En bref
- Waymo prépare le lancement de ses propres robotaxis à Austin et Atlanta dès 2028.
- Le partenariat avec Uber semble se diriger vers une fin progressive.
- Les tensions entre les deux entreprises grandissent autour du commerce, de la sécurité et des règles du secteur.
Le vrai marqueur, c’est janvier 2028. Waymo a déjà prévenu Uber qu’il comptait proposer ses robotaxis sur sa propre application à Austin et Atlanta à partir de cette date, tout en maintenant l’offre déjà accessible via le réseau du géant du VTC. Quand une boîte prépare sa propre rampe de lancement avant même la fin du deal, vous voyez venir la suite.
La date qui met le feu au dossier
Selon le Financial Times, Waymo chercherait carrément une porte de sortie de son partenariat avec Uber. Cet accord permet aujourd’hui à la filiale d’Alphabet de faire circuler ses taxis autonomes sur le réseau d’Uber à Austin et Atlanta.

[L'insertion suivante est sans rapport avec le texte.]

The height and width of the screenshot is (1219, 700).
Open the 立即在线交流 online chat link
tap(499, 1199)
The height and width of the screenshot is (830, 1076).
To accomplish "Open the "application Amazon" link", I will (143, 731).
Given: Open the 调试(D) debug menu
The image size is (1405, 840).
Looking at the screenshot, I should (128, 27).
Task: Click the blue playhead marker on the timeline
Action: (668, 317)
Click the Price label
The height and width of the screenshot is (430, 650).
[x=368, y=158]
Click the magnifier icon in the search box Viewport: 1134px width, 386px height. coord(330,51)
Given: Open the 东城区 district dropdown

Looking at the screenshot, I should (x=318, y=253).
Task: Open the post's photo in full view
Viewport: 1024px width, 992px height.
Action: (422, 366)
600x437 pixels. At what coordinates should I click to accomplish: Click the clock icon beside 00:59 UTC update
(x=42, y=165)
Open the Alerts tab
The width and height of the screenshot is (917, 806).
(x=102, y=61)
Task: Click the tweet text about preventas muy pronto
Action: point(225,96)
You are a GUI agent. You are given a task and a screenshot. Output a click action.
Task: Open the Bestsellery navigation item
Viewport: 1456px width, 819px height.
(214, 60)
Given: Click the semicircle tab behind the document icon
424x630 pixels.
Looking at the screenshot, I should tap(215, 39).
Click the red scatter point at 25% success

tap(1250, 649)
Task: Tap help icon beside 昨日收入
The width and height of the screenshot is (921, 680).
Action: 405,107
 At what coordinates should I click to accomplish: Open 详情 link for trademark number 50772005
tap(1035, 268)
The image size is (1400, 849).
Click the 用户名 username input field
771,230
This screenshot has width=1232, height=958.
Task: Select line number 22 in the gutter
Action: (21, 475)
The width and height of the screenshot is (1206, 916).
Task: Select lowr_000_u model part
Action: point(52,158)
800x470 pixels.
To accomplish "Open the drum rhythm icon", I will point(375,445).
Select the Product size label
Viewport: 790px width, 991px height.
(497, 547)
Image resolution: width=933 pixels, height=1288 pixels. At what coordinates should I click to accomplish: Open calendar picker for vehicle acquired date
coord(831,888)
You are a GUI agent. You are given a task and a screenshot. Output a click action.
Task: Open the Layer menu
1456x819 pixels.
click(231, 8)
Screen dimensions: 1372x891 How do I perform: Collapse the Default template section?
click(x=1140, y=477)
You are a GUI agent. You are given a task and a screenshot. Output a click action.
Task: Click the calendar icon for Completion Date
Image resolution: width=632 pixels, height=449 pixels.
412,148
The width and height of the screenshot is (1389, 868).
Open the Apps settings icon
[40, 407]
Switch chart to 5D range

Ce qui change, donc, c’est que Waymo ne veut plus dépendre seulement de cette vitrine. La société prépare aussi son canal direct, avec sa propre app, dans ces deux marchés. Résultat, l’alliance ressemble de plus en plus à une cohabitation sous minuterie.
Un contrat qui tient encore, mais plus pour longtemps
Vendredi, Uber a précisé que le contrat couvrant Austin et Atlanta allait jusqu’en mai 2028. Il reste donc encore quelques mois de chevauchement prévus entre l’offre maison de Waymo et celle intégrée à l’app d’Uber.
Et ce n’est pas une première. Plus tôt cette année, les deux groupes s’étaient déjà séparés à Phoenix. Vu d’ici, le scénario se répète ville après ville, avec un partenariat qui garde la façade mais perd doucement sa colle.
Des piques publiques qui ne sentent pas bon
Depuis des mois, la relation se tend. Plus tôt cette année, le CTO d’Uber, Praveen Neppalli, a publié une vidéo montrant ce qu’il estimait être un comportement dangereux d’un robotaxi de Waymo, qu’il jugeait même « effrayant ».
En mai, pendant une conférence sur les résultats, le patron d’Uber, Dara Khosrowshahi, a aussi critiqué, sans citer Waymo nommément, le comportement de certains robotaxis dans les zones scolaires et lors de situations d’urgence. Bref, les petites flèches sont devenues assez visibles pour que personne ne fasse semblant de ne pas les voir.
Même sur la régulation, les deux camps ne jouent plus ensemble
Le désaccord ne se limite pas à la route. Waymo s’est aussi retrouvé face à Uber dans plusieurs nouveaux bras de fer autour des règles encadrant les robotaxis.
C’est sans doute ce qui rend ce dossier important. Quand deux acteurs censés avancer ensemble commencent à s’opposer à la fois sur le terrain commercial, dans la com et sur la régulation, la rupture n’a plus grand-chose d’un simple bruit de couloir. Waymo, lui, n’a pas répondu dans l’immédiat à une demande de commentaire.